Innovativer neuer Stromtarif: es winken Preisvorteile für Kunden

Ähnlich wie bei Lebensmittel-Apps, die Produkte, die sonst weggeschmissen würden, billiger an Kunden verkaufen, gibt es jetzt auch einen Stromtarif. Dieser richtet sich an Kunden, die ihr E-Auto regelmäßig an der heimischen Wallbox laden. Das ist auch die am häufigsten genutzte Form, um das Auto zu laden. Das zeigen auch die Zahlen einer aktuellen Umfrage von Uscale. 79 Prozent der Befragten haben Zugriff auf eine Wallbox und 73 Prozent nutzen diese auch überwiegend zum Laden. Im Kern geht es bei dem neuen Stromtarif darum, Angebot und Nachfrage besser auszugleichen und die Nutzung erneuerbarer Energien zu steigern. Im ersten Halbjahr 2023 stieg der Anteil von Strom aus erneuerbaren Energien in Deutschland über die Monate gemittelt auf 58 Prozent. Im noch laufenden Monat Oktober liegt der Anteil sogar schon bei 65 Prozent. Eigentlich könnte der Anteil aber noch viel mehr sein. Erneuerbare Energien sind bekanntlich einer gewissen Volatilität in der Erzeugung unterworfen. Es braucht also leistungsfähigere Netze und steuerbare Verbraucher. Wenn beides fehlt, bleibt nur die Abschaltung.

Von 2021 zu 2022 stieg der Umfang der Abschaltung von Erzeugungsanlagen in Deutschland von 5,8 Milliarden kWh auf 8 Milliarden kWh. Das entspricht 3,1 Prozent von erneuerbaren Energien erzeugten Stroms. Windanlagen sind zu 92 Prozent betroffen. Die daraus resultierenden Entschädigungszahlungen betrugen allein im letzten Jahr rund 900 Millionen Euro. Diese werden über die Netzentgelte auf die Endverbraucher, also unser aller Stromkosten, umgelegt.

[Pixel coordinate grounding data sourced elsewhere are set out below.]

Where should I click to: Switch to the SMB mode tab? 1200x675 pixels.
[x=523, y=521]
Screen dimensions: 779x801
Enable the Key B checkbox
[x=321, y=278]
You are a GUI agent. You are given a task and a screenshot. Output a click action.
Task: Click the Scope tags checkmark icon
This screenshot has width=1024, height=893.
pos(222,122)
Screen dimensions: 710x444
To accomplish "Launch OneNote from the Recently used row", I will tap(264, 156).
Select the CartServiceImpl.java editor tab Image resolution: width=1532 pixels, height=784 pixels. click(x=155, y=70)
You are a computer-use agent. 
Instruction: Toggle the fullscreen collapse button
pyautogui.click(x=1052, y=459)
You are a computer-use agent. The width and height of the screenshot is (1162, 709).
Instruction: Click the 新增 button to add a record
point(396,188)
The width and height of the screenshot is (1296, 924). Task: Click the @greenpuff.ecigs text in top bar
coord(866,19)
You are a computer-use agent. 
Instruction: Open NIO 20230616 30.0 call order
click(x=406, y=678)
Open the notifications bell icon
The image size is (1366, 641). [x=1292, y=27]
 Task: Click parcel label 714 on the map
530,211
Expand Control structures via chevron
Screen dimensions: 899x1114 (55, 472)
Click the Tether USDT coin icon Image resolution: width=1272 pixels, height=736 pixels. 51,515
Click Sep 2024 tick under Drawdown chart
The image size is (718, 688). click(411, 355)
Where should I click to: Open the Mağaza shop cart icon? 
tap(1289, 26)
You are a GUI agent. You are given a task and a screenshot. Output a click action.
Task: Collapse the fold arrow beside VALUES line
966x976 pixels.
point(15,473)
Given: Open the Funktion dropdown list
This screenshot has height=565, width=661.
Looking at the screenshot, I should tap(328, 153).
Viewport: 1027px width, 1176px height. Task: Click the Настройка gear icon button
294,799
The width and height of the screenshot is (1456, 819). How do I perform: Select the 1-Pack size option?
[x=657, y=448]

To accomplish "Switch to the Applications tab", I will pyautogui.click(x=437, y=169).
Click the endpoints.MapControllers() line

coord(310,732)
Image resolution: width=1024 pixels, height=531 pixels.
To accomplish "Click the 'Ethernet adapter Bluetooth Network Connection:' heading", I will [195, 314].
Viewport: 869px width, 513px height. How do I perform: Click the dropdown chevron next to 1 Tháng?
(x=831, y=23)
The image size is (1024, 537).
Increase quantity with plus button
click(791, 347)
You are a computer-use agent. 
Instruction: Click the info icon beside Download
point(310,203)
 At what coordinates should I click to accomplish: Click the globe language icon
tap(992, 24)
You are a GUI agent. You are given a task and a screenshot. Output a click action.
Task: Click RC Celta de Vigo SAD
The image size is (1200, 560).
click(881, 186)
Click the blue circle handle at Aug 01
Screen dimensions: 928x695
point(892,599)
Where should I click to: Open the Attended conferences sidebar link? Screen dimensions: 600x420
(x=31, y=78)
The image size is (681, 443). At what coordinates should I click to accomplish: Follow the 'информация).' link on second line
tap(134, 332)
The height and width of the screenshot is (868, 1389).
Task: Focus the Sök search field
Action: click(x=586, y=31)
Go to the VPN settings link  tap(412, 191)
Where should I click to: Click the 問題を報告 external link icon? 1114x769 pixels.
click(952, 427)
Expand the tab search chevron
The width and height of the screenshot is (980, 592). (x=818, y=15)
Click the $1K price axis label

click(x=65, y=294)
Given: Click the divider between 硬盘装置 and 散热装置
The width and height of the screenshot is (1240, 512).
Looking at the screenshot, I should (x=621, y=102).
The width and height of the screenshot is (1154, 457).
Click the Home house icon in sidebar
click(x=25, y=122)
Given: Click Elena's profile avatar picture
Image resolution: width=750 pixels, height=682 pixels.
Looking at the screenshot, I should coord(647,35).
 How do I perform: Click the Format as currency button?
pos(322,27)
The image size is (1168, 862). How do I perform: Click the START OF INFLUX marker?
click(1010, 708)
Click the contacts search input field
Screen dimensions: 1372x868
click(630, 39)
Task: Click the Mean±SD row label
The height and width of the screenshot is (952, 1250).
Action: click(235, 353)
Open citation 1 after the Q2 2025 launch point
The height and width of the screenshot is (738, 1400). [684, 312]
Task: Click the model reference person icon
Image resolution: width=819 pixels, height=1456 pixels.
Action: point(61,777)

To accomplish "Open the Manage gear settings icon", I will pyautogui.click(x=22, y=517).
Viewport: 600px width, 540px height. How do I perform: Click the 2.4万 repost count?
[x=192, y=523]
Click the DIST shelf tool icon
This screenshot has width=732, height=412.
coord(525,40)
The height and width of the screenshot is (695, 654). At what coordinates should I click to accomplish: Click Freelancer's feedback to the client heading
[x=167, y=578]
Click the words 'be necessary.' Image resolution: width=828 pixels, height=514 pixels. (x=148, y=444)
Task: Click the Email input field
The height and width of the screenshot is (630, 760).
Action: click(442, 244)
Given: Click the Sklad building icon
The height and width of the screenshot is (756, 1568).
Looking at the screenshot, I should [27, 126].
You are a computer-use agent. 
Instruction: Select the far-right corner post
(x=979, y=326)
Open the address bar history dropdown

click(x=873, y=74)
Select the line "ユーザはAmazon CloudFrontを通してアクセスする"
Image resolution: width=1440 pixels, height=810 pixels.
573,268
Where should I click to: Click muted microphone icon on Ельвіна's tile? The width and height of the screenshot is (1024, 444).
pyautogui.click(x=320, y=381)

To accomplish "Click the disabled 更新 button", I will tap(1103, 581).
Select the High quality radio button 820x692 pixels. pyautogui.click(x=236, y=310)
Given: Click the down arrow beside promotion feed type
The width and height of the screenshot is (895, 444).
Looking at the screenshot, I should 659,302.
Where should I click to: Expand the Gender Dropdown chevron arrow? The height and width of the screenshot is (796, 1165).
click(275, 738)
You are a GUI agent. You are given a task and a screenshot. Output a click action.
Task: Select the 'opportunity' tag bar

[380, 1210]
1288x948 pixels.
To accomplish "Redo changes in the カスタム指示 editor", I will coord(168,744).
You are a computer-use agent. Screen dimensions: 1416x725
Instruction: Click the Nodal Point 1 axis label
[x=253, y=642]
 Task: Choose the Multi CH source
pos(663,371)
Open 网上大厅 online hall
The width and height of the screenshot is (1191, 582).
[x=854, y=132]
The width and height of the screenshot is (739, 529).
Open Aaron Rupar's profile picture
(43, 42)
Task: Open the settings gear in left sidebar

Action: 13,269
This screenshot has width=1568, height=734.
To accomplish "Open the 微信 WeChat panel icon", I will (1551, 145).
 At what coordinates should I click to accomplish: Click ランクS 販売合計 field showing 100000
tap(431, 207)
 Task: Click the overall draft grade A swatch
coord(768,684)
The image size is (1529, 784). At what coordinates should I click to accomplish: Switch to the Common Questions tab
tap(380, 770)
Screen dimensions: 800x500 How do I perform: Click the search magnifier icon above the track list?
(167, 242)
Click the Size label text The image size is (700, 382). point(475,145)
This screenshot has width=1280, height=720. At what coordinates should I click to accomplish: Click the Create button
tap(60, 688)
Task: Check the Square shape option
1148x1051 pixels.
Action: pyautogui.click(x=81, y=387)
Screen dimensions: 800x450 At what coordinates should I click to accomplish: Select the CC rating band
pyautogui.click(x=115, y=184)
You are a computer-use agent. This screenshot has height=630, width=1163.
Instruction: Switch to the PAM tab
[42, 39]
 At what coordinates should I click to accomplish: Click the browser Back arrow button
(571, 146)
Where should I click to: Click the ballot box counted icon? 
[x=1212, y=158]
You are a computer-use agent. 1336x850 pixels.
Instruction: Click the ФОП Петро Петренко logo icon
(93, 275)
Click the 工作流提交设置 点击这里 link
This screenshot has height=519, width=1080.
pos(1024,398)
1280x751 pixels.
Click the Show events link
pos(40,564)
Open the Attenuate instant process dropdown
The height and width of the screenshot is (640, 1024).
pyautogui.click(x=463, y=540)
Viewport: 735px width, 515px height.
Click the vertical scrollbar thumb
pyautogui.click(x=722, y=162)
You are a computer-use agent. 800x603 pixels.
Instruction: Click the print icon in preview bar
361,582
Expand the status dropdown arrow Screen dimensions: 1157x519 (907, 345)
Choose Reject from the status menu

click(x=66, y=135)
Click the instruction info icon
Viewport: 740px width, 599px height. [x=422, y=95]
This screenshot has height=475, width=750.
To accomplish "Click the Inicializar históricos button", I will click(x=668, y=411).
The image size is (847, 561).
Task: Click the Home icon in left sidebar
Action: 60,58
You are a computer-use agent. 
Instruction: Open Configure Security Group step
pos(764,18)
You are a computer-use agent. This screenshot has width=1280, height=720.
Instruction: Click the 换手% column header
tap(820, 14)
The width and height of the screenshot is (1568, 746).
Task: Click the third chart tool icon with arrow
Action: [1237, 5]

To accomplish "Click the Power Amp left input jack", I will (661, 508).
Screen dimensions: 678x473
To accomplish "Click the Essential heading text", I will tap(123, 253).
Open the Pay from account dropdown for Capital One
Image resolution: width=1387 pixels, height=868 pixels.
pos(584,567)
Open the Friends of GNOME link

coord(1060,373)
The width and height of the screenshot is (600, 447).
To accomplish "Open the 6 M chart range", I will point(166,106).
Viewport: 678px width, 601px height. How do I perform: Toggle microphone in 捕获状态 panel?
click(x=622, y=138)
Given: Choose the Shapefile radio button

Diese „weggeworfene“ Menge an Strom würde genügen, um alle elektrischen Pkw im deutschen Bestand im Jahresverlauf mit Strom für jeweils rund 33.000 km zu versorgen. In der Praxis steht dem noch einige Hindernisse im Weg, wie beispielsweise natürlich pauschale Kosten wie Netzentgelte oder der Ausbau der Netze. Aber Wirtschaft und Politik gehen in diese Richtung. Deutschland soll im Bereich der Stromversorgung digitaler und flexibler werden. Entsprechende Gesetze hat die Regierung nun auf den Weg gebracht. Es gibt außerdem immer mehr Stromanbieter, die flexible Tarife anbieten, die sich meist direkt am Börsenstrompreis orientieren. Das bedeutet, dass die Preise stündlich variieren und die Preisauskunft es jeweils am Nachmittag des Vortages gibt. Bei Tarifen mit flexibler Preisgestaltung, muss der Kunde selbst eine Routine entwickelt, wann es sinnvoll ist zu laden. Diesen Schritt wagen aktuell noch nicht viele Kunden. Fragt man aber aktuelle Nutzer von E-Autos, empfinden immerhin fast die Hälfte variable Stromtarife als sinnvoll. 29 Prozent der Befragten fordern. „Tarife müssen einfach und einheitlich sein“. Der Bundesverband Verbraucherzentrale berichtet in einer aktuellen Studie sogar von einer gestiegenen Ablehnung gegenüber dem Vorjahr im Bezug auf dynamische Stromtarife.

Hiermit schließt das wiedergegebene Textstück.